Exercise details:
This task requires every entry to be set down again exactly.

────────────────────

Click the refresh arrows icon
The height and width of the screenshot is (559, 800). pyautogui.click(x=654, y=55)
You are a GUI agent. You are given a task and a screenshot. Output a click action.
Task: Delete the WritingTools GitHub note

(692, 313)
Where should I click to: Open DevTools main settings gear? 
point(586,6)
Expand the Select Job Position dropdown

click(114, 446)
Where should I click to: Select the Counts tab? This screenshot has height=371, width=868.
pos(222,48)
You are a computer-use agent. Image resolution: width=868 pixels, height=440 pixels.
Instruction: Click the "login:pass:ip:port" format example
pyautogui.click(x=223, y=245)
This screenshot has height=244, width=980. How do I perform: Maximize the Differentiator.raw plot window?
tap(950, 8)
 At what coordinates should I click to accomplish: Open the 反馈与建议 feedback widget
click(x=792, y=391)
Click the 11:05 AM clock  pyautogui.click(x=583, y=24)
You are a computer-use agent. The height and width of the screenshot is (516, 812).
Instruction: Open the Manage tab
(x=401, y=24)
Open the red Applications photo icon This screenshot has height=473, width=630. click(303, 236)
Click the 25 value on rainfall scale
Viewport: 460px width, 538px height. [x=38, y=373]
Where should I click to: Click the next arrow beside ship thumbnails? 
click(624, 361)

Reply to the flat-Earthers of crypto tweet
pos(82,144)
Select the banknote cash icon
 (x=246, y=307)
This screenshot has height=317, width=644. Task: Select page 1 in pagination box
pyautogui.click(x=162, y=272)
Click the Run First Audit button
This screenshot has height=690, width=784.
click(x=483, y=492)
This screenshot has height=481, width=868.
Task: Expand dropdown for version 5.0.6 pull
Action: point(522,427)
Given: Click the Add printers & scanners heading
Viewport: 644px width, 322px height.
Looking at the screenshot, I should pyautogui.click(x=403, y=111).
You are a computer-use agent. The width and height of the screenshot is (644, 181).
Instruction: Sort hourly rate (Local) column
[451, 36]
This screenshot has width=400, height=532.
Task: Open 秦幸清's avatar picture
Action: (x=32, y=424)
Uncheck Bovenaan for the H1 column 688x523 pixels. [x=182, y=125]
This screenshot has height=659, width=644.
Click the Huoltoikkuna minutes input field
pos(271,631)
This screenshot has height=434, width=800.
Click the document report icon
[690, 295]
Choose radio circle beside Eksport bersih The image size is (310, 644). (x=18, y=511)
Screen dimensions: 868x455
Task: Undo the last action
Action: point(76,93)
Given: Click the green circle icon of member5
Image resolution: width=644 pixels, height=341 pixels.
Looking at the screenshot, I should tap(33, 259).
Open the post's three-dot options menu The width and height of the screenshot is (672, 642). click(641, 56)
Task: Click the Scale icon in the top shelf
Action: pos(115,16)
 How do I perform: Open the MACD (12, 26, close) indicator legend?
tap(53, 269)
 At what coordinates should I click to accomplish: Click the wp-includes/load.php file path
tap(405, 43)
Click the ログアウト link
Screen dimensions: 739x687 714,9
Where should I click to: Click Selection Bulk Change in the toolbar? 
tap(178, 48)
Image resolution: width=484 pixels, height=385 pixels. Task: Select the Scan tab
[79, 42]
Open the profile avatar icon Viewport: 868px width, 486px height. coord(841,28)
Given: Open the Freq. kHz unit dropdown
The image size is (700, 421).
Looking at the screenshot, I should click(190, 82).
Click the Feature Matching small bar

────────────────────

Solution below:
Click the refresh arrows icon
The height and width of the screenshot is (559, 800). pyautogui.click(x=654, y=55)
You are a GUI agent. You are given a task and a screenshot. Output a click action.
Task: Delete the WritingTools GitHub note

(692, 313)
Where should I click to: Open DevTools main settings gear? 
point(586,6)
Expand the Select Job Position dropdown

click(114, 446)
Where should I click to: Select the Counts tab? This screenshot has height=371, width=868.
pos(222,48)
You are a computer-use agent. Image resolution: width=868 pixels, height=440 pixels.
Instruction: Click the "login:pass:ip:port" format example
pyautogui.click(x=223, y=245)
This screenshot has height=244, width=980. How do I perform: Maximize the Differentiator.raw plot window?
tap(950, 8)
 At what coordinates should I click to accomplish: Open the 反馈与建议 feedback widget
click(x=792, y=391)
Click the 11:05 AM clock  pyautogui.click(x=583, y=24)
You are a computer-use agent. The height and width of the screenshot is (516, 812).
Instruction: Open the Manage tab
(x=401, y=24)
Open the red Applications photo icon This screenshot has height=473, width=630. click(303, 236)
Click the 25 value on rainfall scale
Viewport: 460px width, 538px height. [x=38, y=373]
Where should I click to: Click the next arrow beside ship thumbnails? 
click(624, 361)

Reply to the flat-Earthers of crypto tweet
pos(82,144)
Select the banknote cash icon
 (x=246, y=307)
This screenshot has height=317, width=644. Task: Select page 1 in pagination box
pyautogui.click(x=162, y=272)
Click the Run First Audit button
This screenshot has height=690, width=784.
click(x=483, y=492)
This screenshot has height=481, width=868.
Task: Expand dropdown for version 5.0.6 pull
Action: point(522,427)
Given: Click the Add printers & scanners heading
Viewport: 644px width, 322px height.
Looking at the screenshot, I should pyautogui.click(x=403, y=111).
You are a computer-use agent. The width and height of the screenshot is (644, 181).
Instruction: Sort hourly rate (Local) column
[451, 36]
This screenshot has width=400, height=532.
Task: Open 秦幸清's avatar picture
Action: (x=32, y=424)
Uncheck Bovenaan for the H1 column 688x523 pixels. [x=182, y=125]
This screenshot has height=659, width=644.
Click the Huoltoikkuna minutes input field
pos(271,631)
This screenshot has height=434, width=800.
Click the document report icon
[690, 295]
Choose radio circle beside Eksport bersih The image size is (310, 644). (x=18, y=511)
Screen dimensions: 868x455
Task: Undo the last action
Action: point(76,93)
Given: Click the green circle icon of member5
Image resolution: width=644 pixels, height=341 pixels.
Looking at the screenshot, I should tap(33, 259).
Open the post's three-dot options menu The width and height of the screenshot is (672, 642). click(641, 56)
Task: Click the Scale icon in the top shelf
Action: pos(115,16)
 How do I perform: Open the MACD (12, 26, close) indicator legend?
tap(53, 269)
 At what coordinates should I click to accomplish: Click the wp-includes/load.php file path
tap(405, 43)
Click the ログアウト link
Screen dimensions: 739x687 714,9
Where should I click to: Click Selection Bulk Change in the toolbar? 
tap(178, 48)
Image resolution: width=484 pixels, height=385 pixels. Task: Select the Scan tab
[79, 42]
Open the profile avatar icon Viewport: 868px width, 486px height. coord(841,28)
Given: Open the Freq. kHz unit dropdown
The image size is (700, 421).
Looking at the screenshot, I should click(190, 82).
Click the Feature Matching small bar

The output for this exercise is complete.